- [WORK TO DO] Repeat the stretch of records from the line containing "Task: Format selection as percent" through the line containing "Action: coord(817,151)", leaving every line unchanged.

- [SUPPLIED MATERIAL]
----------------
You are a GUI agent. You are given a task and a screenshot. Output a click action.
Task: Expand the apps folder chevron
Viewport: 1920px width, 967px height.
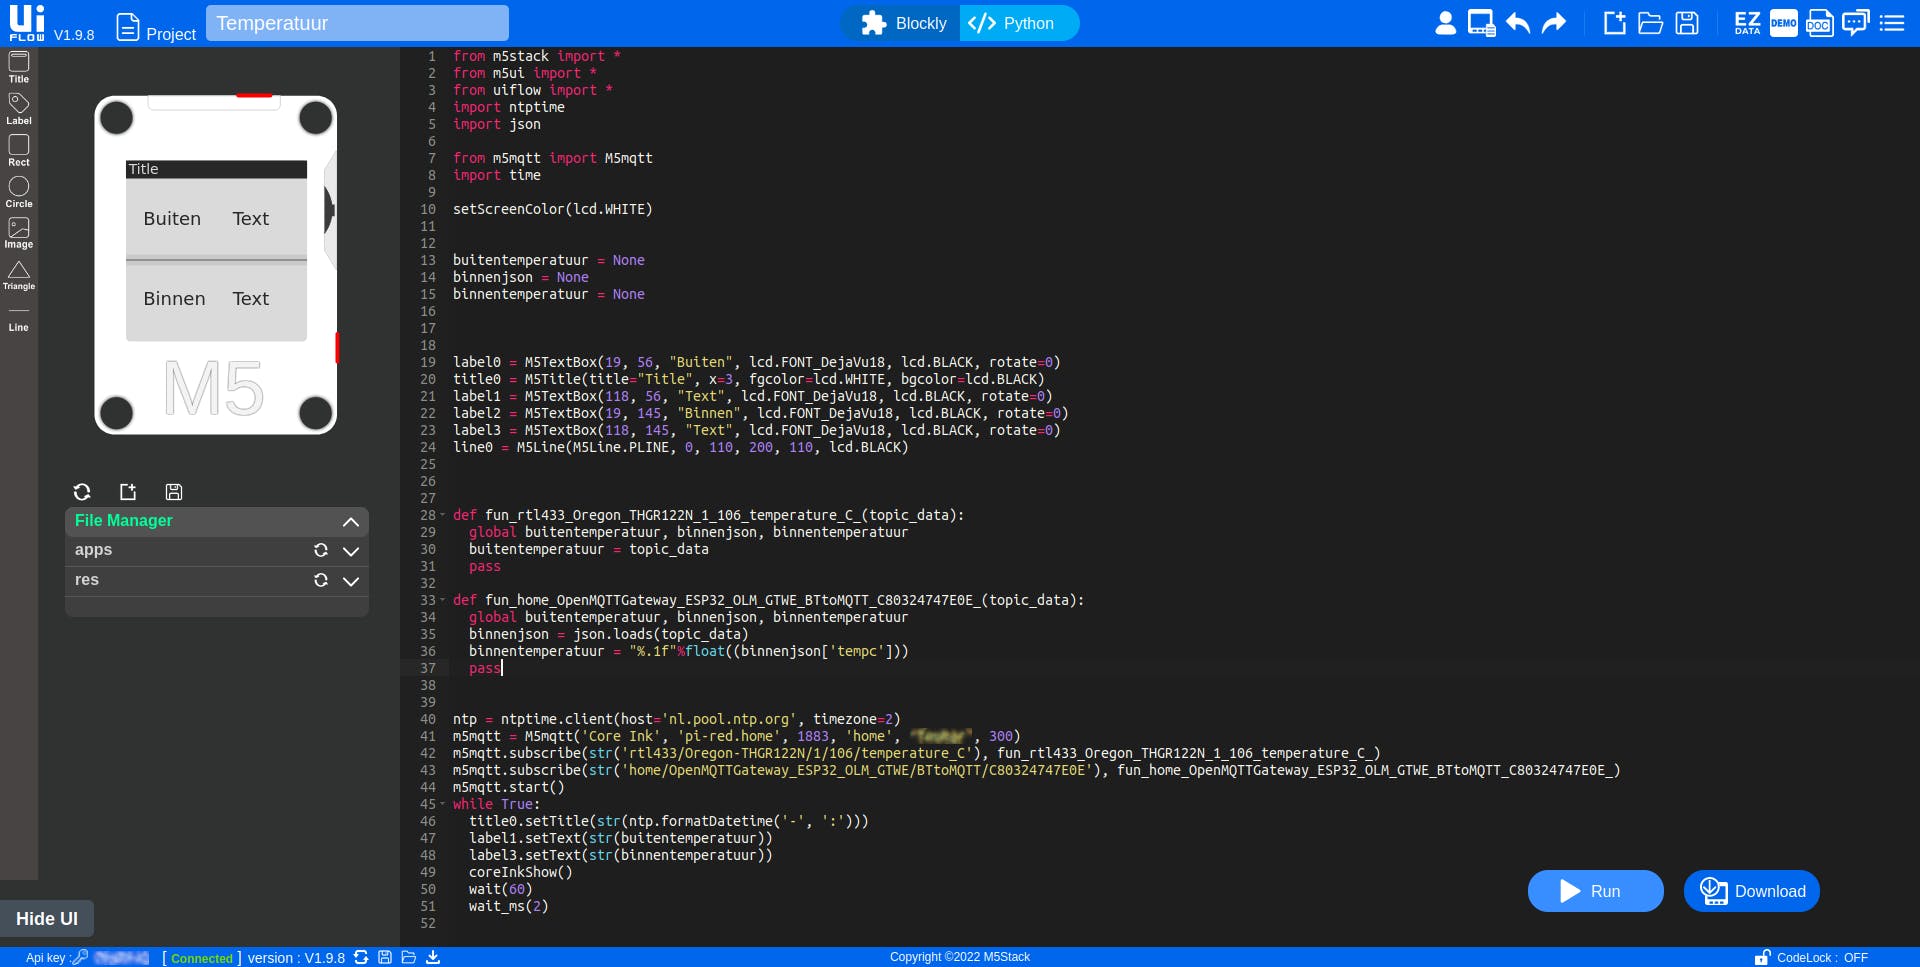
----------------
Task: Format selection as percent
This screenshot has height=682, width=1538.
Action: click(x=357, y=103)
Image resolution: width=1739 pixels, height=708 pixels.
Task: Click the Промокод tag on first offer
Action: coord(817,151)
----------------
- [EXERCISE ANSWER]
Task: Format selection as percent
This screenshot has height=682, width=1538.
Action: click(x=357, y=103)
Image resolution: width=1739 pixels, height=708 pixels.
Task: Click the Промокод tag on first offer
Action: coord(817,151)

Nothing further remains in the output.